ARTICLE
· · · ·
Although strikingly distinguished from other creeds by its traditional scriptures, cults and symbols, it is not in its essential character a credal religion at all but a vast and many-sided, an always unifying and always progressive and self-enlarging system of spiritual culture.

~ CWSA, Vol. 20, pp. 192-193


Sanatana Dharma, or Hinduism as it is also known today, is a vast House of the Spirit, not merely “a sounding labour-house vast of being” (Mathew Arnold) but a House of the Spirit with a thousand doors of entry, and humming with the voices of the votaries of many faiths who join in adoration of the Mother, some lighting up the lamp of knowledge, a few offering the incense of devotion and still others engaged in a ministry of service and sacrifice and all entitled to equal and impartial grace.

The Rishi as the Builder of a Polity

The whole problem of the Indian Rishi was how to find the transmitting medium, how to secure an outward basis in life that would reflect the light of the Spirit.

The business of the an­cient Rishis was not only to know God, but to know the world and life and reduce it by knowledge to a thing well understood and mas­tered with which the reason and will of man could deal on assured lines and on a safe basis of wise method and order. The ripe result of this effort was the Shastra.

~ CWSA, Vol. 20, p. 224

The Rishis stand out as the builders of a polity. They achieved dispassion but did not renounce society; they stood above it, able to observe its trends and direct it along the destined lines of evolution by their force and vision.

The three main ideas which worked themselves into the warp and woof of institutions and helped man and society to realise their highest possibilities were:

  • first, to discover and enter into unity with the One Existence to which sages gave various names,
  • next, that the Spirit is manifested in all inner and outer Nature and can be approached in infinite ways determined by svabhāva and the principle of adhikāra[1], and
  • lastly, that each individual being and all corporate being are forms of the divine Narayana.
· · · ·
GIVEN DATA
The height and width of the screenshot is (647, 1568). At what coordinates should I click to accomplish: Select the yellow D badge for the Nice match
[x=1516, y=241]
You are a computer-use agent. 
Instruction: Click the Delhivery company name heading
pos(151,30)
· · · ·
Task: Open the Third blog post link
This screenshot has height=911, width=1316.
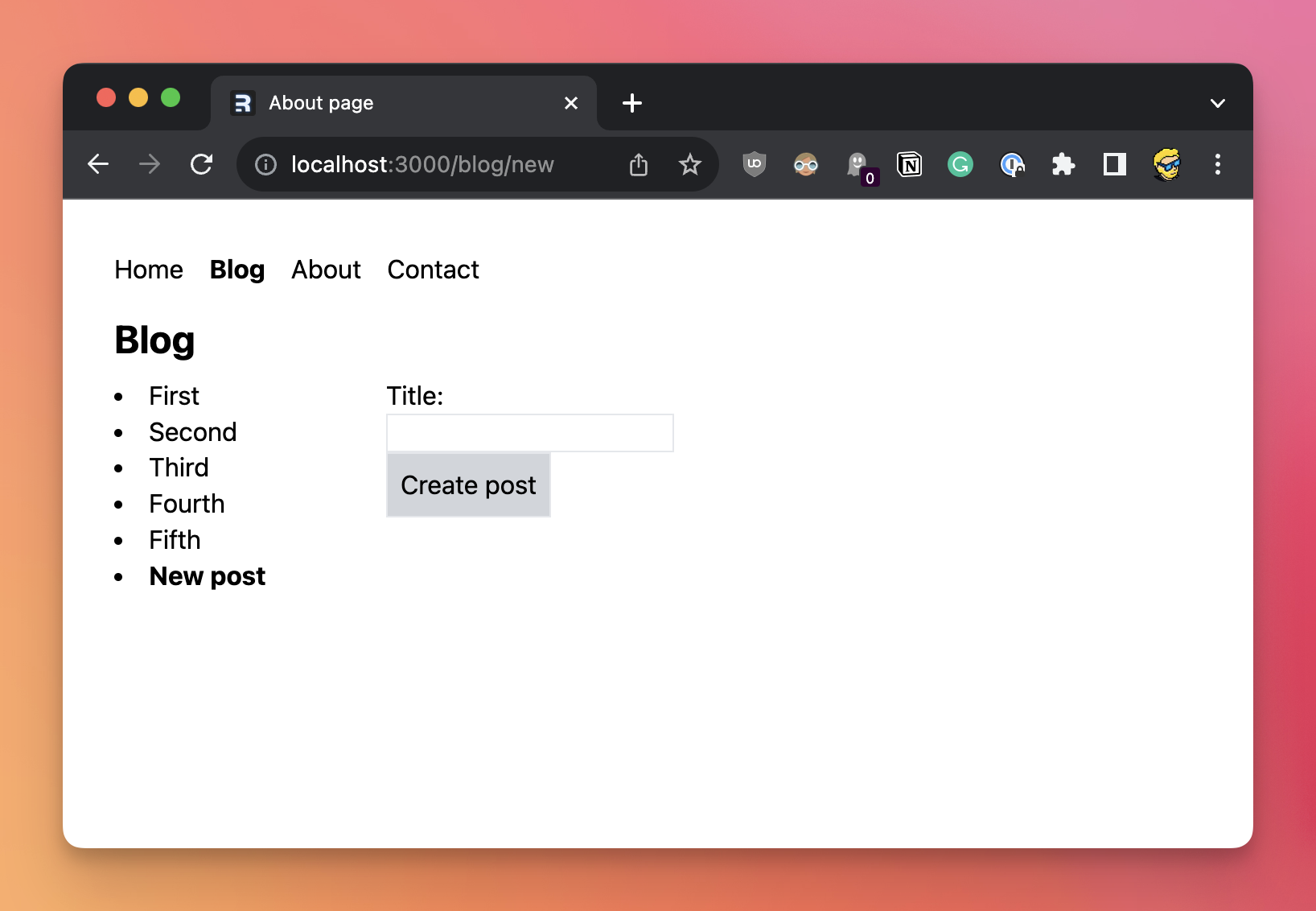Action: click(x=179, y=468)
· · · ·
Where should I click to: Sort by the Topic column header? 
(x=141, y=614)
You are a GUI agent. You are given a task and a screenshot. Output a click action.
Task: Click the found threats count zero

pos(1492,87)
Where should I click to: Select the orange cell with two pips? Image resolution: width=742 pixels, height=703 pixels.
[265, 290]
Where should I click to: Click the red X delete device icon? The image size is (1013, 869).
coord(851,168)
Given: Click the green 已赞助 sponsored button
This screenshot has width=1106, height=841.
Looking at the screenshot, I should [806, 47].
· · · ·
WHAT IS ASKED
Resume the passage on Sanatana Dharma and the Rishis as builders of a polity, continuing after the third of its three main ideas.

EXPECTED ANSWER
It is this Transcendent, Universal and individual realisation of the Divine that helped the Rishis to conceive a social and religious order reconciling all conflict between the individual and society or nation by submitting both to a higher, the highest Truth. The foundations are above. The nourishment is from the super regions.

The process of such a social organisation is slow just because it is a maturing, a materialising of the spirit, the tendency to create whatever it had to create first on the inner plane and afterwards in its other aspects; the tendency to create from within outwards is the very essence of her way and stretches the development over long tracts of time.

Though the external tended to obscure the truth behind, a true spiritual sense was constantly kept alive by the shining examples of Saints and Seers. Though the utmost freedom, an almost “devas­tating catholicity” was permitted, at the same time spiritual order was ensured, firstly by the recognition of an enlarging number of authorised scriptures, secondly by the power of family and communal tradition, kuladharma, thirdly by the religious authority of Brahmins and finally by a succession, parampara of gurus or spiritual teachers.

It would exceed all length to try to give an account of details of the polity devised by the Rishis in their effort to embody their intuitions. But here are the essential points:

  1. The Rishis founded a religio-philosophic culture direc­ted to the realization of the Highest and based on the subtlest understanding of individual and social psychology. It was not a rationally constructed social order but a living intuitive adaptation to complex social needs[2].
  2. The motives of life were not ignored nor their complexity underrated or lost sight of, but boldly envisaged and integrally woven into a scheme of gra­duated perfection.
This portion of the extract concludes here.